Thermodynamical attributes of non-Newtonian fluids over stretched surfaces have gained pervasive essence due to extensive utilization in extruding plastic sheet procedures, liquid film condensation, glass blowing, paper production, biopolymer cylinder coatings, and so forth. So, currently communication is aimed to candidly explicate flow characteristic of Prandtl fluid generated by axial stretching of cylindrical surface. Mathematical modelling by using conservation laws of momentum, energy and concentration fields containing the aspects of magnetic field, convective heating, and chemical reaction are presented initially in the form of partial differential expressions. Later on, these attained PDEs are transmuted into nonlinear ordinary differential equations with implementation of similarity variables.
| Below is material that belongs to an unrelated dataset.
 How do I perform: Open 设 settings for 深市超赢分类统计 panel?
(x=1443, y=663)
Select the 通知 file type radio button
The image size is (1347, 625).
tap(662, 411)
Numerical approach renowned as shooting technique with improved coefficient of the Runge–Kutta (R–K) method by Cash and Karp is used to access accurate solution. Linear curved fitting analysis is also performed to analyze results. Influence of flow-controlling parameters on associated profiles is revealed through graphical visualization. Stream line plots representing flow behavior of Prandtl fluid versus different magnitudes of the curvature parameter are adorned. Variation in friction drag force at wall, heat flux, and concentration gradient are evaluated through numerical data and with interpolation of linear curved fittings. It is deduced from results that increasing curvature parameter momentum and temperature distributions enriches whereas skin-friction coefficient depicts reverse pattern. It is also inferred that temperature shows incrementing deviation in the absence of chemical reaction whereas concentration profiles exhibit reduction with consideration of influence of chemical reaction parameter. Magnetic field tends to reduce the velocity and create thinness of boundary layer thickness.